Appena arrivato a Londra, nel maggio del 1873, si comprò subito un cappello a cilindro, esaltato dalla moda e dagli usi britannici. Vincent van Gogh aveva vent’anni e non aveva mai dipinto un quadro, né immaginava che lo avrebbe fatto. Vendeva stampe nella Goupil Gallery, in Covent Garden, mentre abitava nel quartiere di Brixton - 87 Hackford Road - e doveva fare chilometri ogni mattina per raggiungere la galleria e ogni sera per tornare a casa. Davanti a lui un brulichìo di signori e straccioni, di pompose dame e prostitute, di mercati e musei, carrozze che sfilavano lungo le strade e imbarcazioni che solcavano il Tamigi a tutte le ore del giorno e della notte. Strand ed Embankment diventarono il suo quotidiano teatro di vita in una metropoli con più di tre milioni di abitanti, dove treni, ponti, viadotti e stazioni segnavano l’avvento dei tempi moderni.

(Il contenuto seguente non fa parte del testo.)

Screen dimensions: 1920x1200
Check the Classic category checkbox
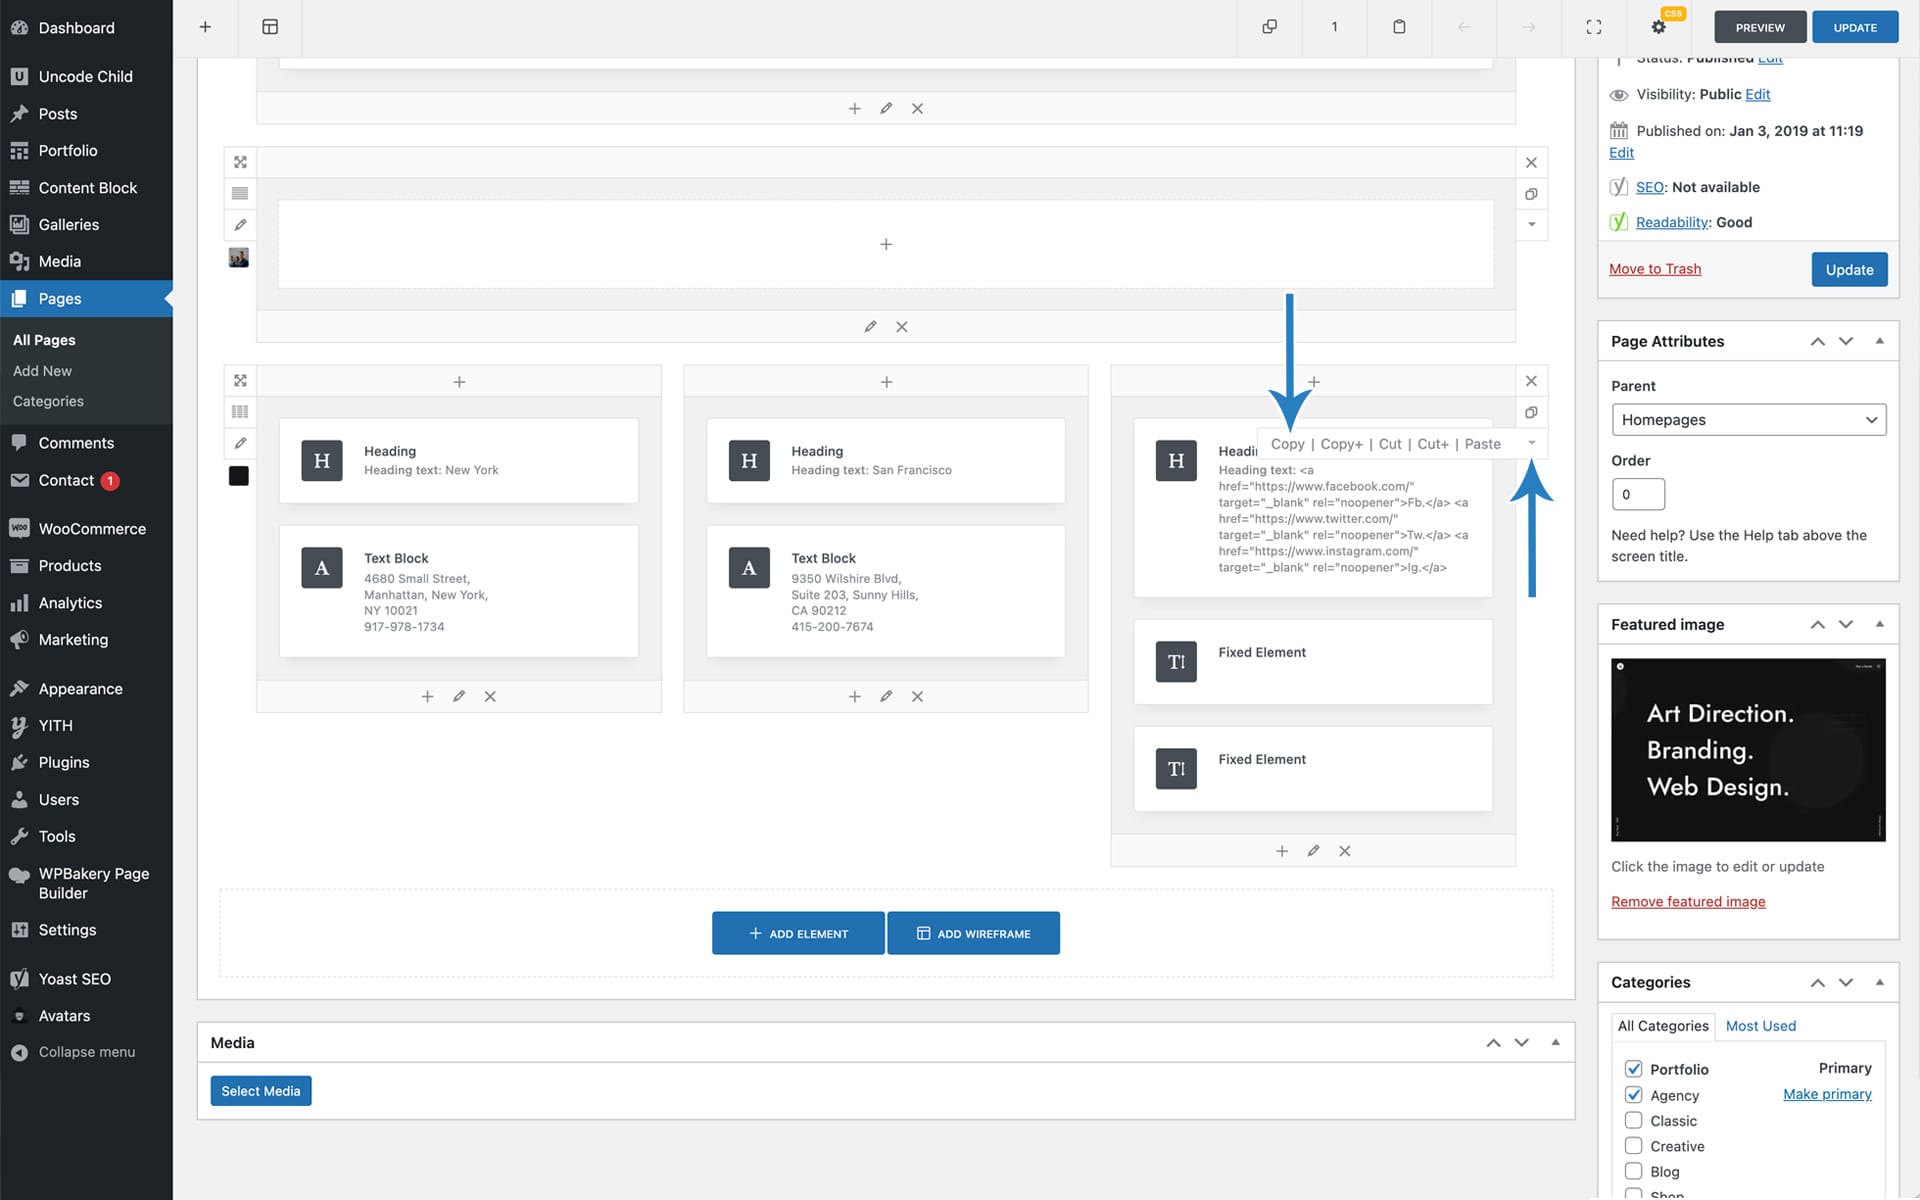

«Per me le cose qui vanno bene», scrive qualche mese dopo al fratello Theo. «Ho una bellissima casa ed è un grande piacere osservare Londra, il modo di vivere inglese e gli inglesi stessi. E ho anche natura, e arte, e poesia. Se questo non è abbastanza, cos’è?». Più tardi, nel 1875, quando sarà trasferito nella sede Goupil di Parigi, scriverà ancora a Theo con nostalgia: «Quanto amo Londra!».
L’Inghilterra, da parte sua, sarà più diffidente e scoprirà tardi il genio creativo di Van Gogh. Più tardi rispetto al resto del mondo. Se il 1910 può essere considerato l’anno del suo ingresso ufficiale in terra britannica, con venti opere esposte nella mostra Manet and the Post-Impressionists alle Grafton Galleries, in realtà l’accoglienza non fu delle migliori. A dire il vero nessuno, che fosse Cézanne o Gauguin, Matisse o Picasso, venne considerato degno di apprezzamenti. Alcuni giornali parlarono di loro come di un gruppo di comici venuti per portare divertimento in tutta Londra, mentre altri scrissero che solo gli studenti di patologia o gli specialisti in abnormità potevano trovare interesse in quegli orrori della pittura moderna. Per Van Gogh, però, i giudizi furono anche più caustici, in quanto “lunatico” e “pazzo”.